If you don't have a 20% deposit for a house purchase, all banks will add some serious additional costs to your repayments - but a few add a lot less than others

Fixed mortgage interest rates are at all-time lows.

But all the action is focused on 'special' interest rate offers. That means only clients with at least 20% equity qualify for these rates.

If you don't have 20% you are left with standard carded rates, with most banks adding a "low equity" premium or margin.

So the difference can blow out sharply. For example, BNZ may be offering a very competitive one year fixed rate of 2.79%, but they haven't been lowering their standard rate at the same pace as their 'special' declined. And on top, they will add a "low equity premium" to the standard interest rate.
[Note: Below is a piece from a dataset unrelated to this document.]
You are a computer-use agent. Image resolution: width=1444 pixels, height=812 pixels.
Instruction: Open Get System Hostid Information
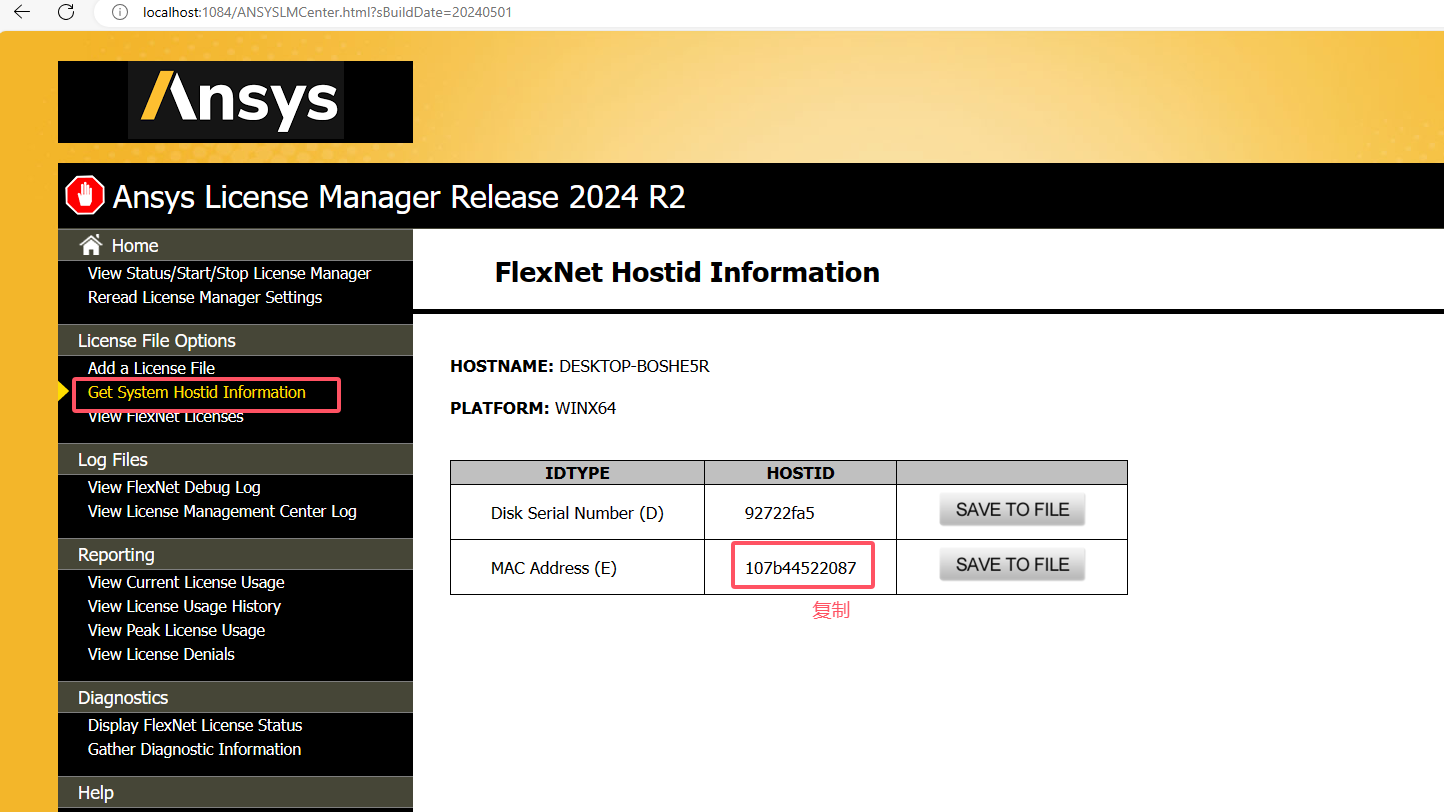click(196, 392)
So if you have a loan-to-value ratio (LVR) of 84%, for example, the rate you will pay them is 4.10%, a full 131 basis points higher than the 'special' offer. If your LVR is 87%, for example, the penalty is 171 bps.

It is similar to other main banks, like Westpac, but the exact amounts differ.

These large gaps have opened up because some banks have chosen not to index their standard rates down as the 'special' offers fell.

In this way, they are making a deliberate decision to seek clients with the best financial status. That helps improve the resilience of their overall loan portfolio, and protects it from potential risks in the future if economic conditions sour. That is a rational strategy for a conservative banker. The bank's depositors will approve.

But it also opens up competitive opportunities for other bankers who don't see the risks that way. ANZ and ASB, for example, have both taken their standard rates down as their 'specials' fell. There is also variation between banks' low equity charges.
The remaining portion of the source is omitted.